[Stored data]

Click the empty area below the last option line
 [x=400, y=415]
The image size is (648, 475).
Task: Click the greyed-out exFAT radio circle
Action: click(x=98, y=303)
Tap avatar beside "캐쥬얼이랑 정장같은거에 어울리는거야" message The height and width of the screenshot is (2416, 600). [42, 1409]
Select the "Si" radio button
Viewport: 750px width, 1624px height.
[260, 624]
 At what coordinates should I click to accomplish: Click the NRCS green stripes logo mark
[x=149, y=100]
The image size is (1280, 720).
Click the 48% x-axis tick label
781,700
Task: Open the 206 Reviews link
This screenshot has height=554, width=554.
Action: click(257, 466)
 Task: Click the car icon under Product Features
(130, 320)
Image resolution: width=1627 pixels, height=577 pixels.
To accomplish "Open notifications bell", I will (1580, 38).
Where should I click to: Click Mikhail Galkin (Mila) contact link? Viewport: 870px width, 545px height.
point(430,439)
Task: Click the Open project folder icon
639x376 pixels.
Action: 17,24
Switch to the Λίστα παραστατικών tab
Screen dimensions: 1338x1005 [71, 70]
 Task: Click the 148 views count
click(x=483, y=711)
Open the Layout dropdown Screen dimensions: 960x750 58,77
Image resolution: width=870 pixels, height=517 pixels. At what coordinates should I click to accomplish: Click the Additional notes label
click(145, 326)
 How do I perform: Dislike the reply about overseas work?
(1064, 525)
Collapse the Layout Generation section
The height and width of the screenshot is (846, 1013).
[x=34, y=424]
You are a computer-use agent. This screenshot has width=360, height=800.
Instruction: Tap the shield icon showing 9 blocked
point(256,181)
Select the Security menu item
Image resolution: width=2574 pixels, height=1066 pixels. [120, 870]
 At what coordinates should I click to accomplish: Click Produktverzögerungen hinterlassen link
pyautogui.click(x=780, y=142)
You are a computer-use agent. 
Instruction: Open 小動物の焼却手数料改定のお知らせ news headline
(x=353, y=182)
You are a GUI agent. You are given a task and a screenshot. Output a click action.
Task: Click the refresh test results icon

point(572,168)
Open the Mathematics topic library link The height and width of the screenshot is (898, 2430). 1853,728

* **Instructions to follow**: Every record above must be duplicated exactly.

* **The completed task**:
Click the empty area below the last option line
 [x=400, y=415]
The image size is (648, 475).
Task: Click the greyed-out exFAT radio circle
Action: click(x=98, y=303)
Tap avatar beside "캐쥬얼이랑 정장같은거에 어울리는거야" message The height and width of the screenshot is (2416, 600). [42, 1409]
Select the "Si" radio button
Viewport: 750px width, 1624px height.
[260, 624]
 At what coordinates should I click to accomplish: Click the NRCS green stripes logo mark
[x=149, y=100]
The image size is (1280, 720).
Click the 48% x-axis tick label
781,700
Task: Open the 206 Reviews link
This screenshot has height=554, width=554.
Action: click(257, 466)
 Task: Click the car icon under Product Features
(130, 320)
Image resolution: width=1627 pixels, height=577 pixels.
To accomplish "Open notifications bell", I will (1580, 38).
Where should I click to: Click Mikhail Galkin (Mila) contact link? Viewport: 870px width, 545px height.
point(430,439)
Task: Click the Open project folder icon
639x376 pixels.
Action: 17,24
Switch to the Λίστα παραστατικών tab
Screen dimensions: 1338x1005 [71, 70]
 Task: Click the 148 views count
click(x=483, y=711)
Open the Layout dropdown Screen dimensions: 960x750 58,77
Image resolution: width=870 pixels, height=517 pixels. At what coordinates should I click to accomplish: Click the Additional notes label
click(145, 326)
 How do I perform: Dislike the reply about overseas work?
(1064, 525)
Collapse the Layout Generation section
The height and width of the screenshot is (846, 1013).
[x=34, y=424]
You are a computer-use agent. This screenshot has width=360, height=800.
Instruction: Tap the shield icon showing 9 blocked
point(256,181)
Select the Security menu item
Image resolution: width=2574 pixels, height=1066 pixels. [120, 870]
 At what coordinates should I click to accomplish: Click Produktverzögerungen hinterlassen link
pyautogui.click(x=780, y=142)
You are a computer-use agent. 
Instruction: Open 小動物の焼却手数料改定のお知らせ news headline
(x=353, y=182)
You are a GUI agent. You are given a task and a screenshot. Output a click action.
Task: Click the refresh test results icon

point(572,168)
Open the Mathematics topic library link The height and width of the screenshot is (898, 2430). 1853,728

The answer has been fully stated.